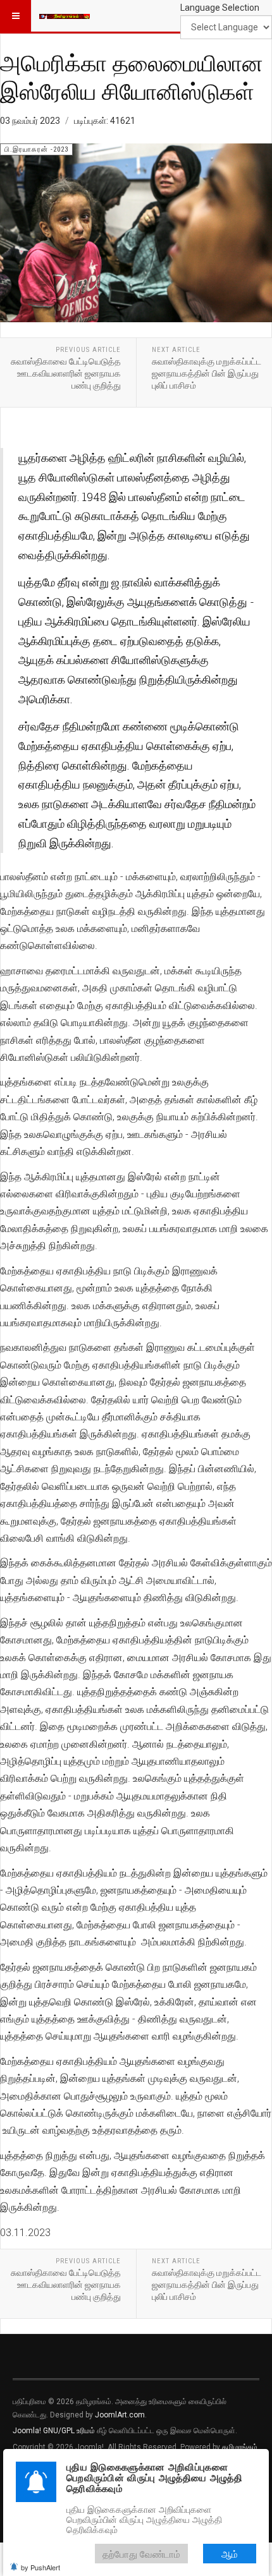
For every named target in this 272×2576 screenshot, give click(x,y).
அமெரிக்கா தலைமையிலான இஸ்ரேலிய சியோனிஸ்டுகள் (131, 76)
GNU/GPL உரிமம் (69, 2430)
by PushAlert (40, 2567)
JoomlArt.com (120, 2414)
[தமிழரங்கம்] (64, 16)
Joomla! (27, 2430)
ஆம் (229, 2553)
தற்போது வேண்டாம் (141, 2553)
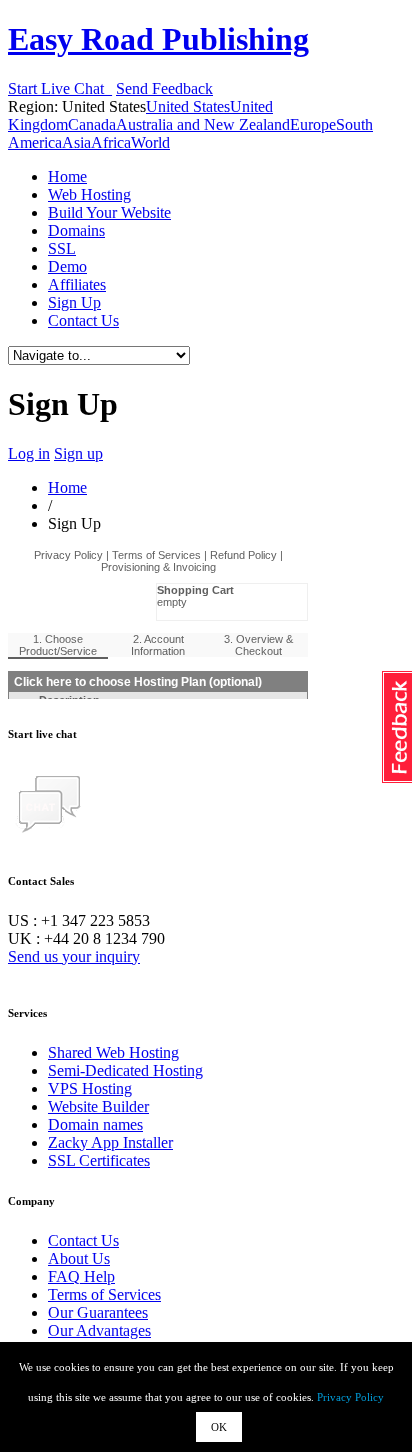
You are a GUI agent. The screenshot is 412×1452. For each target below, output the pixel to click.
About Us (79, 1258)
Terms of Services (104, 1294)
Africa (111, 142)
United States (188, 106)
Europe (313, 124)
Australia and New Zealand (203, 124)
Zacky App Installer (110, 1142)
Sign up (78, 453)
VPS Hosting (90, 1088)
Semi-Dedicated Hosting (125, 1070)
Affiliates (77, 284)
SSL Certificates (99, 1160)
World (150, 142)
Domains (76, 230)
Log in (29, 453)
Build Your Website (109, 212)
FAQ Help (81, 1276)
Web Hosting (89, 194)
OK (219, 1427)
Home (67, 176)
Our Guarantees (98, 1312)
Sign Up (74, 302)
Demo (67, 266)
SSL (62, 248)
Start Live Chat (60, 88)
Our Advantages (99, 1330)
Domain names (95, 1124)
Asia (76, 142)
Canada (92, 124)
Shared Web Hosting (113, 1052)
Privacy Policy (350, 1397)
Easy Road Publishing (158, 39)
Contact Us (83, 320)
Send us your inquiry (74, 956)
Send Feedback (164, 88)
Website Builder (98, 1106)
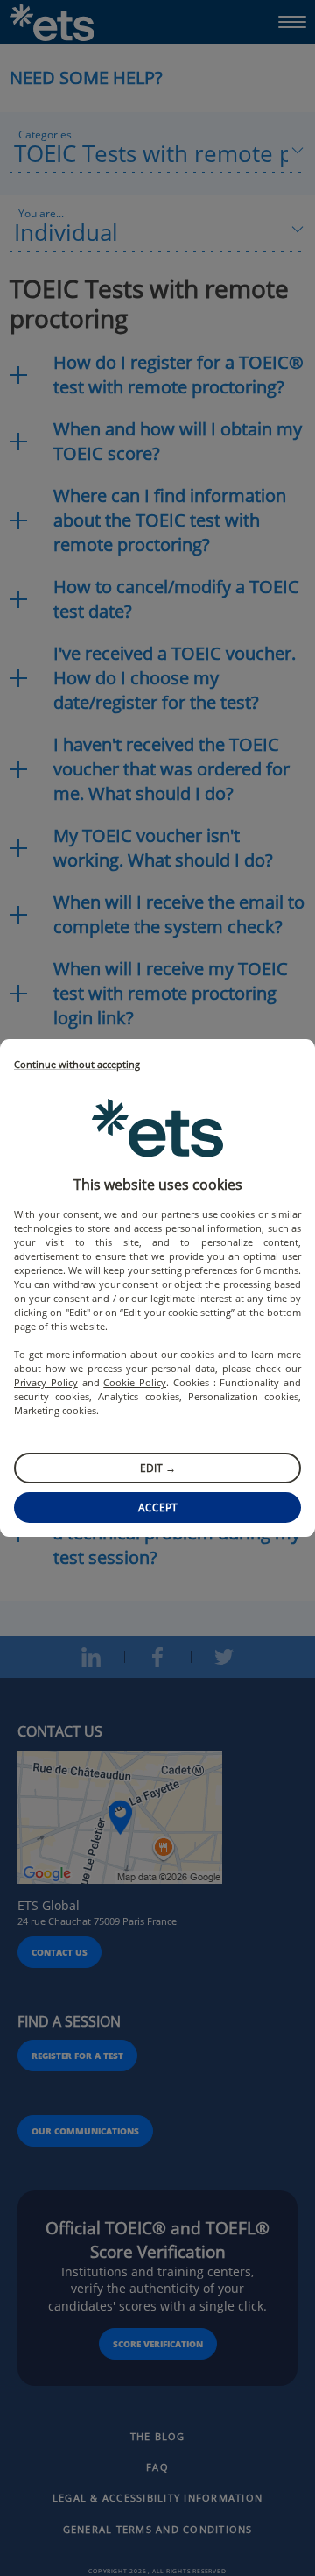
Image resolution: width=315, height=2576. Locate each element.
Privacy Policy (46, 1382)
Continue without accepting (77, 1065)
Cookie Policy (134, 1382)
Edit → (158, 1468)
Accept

ACTIVITY: Return the complete material exactly as it appears, without images.

WRITTEN REPLY:
For every named target in this 272×2576 screenshot, give click(x,y).
அமெரிக்கா தலைமையிலான இஸ்ரேலிய சியோனிஸ்டுகள் (131, 76)
GNU/GPL உரிமம் (69, 2430)
by PushAlert (40, 2567)
JoomlArt.com (120, 2414)
[தமிழரங்கம்] (64, 16)
Joomla! (27, 2430)
ஆம் (229, 2553)
தற்போது வேண்டாம் (141, 2553)
You are a GUI agent. The screenshot is 412×1452. For each target below, output the pixel to click.
About Us (79, 1258)
Terms of Services (104, 1294)
Africa (111, 142)
United States (188, 106)
Europe (313, 124)
Australia and New Zealand (203, 124)
Zacky App Installer (110, 1142)
Sign up (78, 453)
VPS Hosting (90, 1088)
Semi-Dedicated Hosting (125, 1070)
Affiliates (77, 284)
SSL Certificates (99, 1160)
World (150, 142)
Domains (76, 230)
Log in (29, 453)
Build Your Website (109, 212)
FAQ Help (81, 1276)
Web Hosting (89, 194)
OK (219, 1427)
Home (67, 176)
Our Guarantees (98, 1312)
Sign Up (74, 302)
Demo (67, 266)
SSL (62, 248)
Start Live Chat (60, 88)
Our Advantages (99, 1330)
Domain names (95, 1124)
Asia (76, 142)
Canada (92, 124)
Shared Web Hosting (113, 1052)
Privacy Policy (350, 1397)
Easy Road Publishing (158, 39)
Contact Us (83, 320)
Send us your inquiry (74, 956)
Send Feedback (164, 88)
Website Builder (98, 1106)
Image resolution: width=315, height=2576. Locate each element.
Privacy Policy (46, 1382)
Continue without accepting (77, 1065)
Cookie Policy (134, 1382)
Edit → (158, 1468)
Accept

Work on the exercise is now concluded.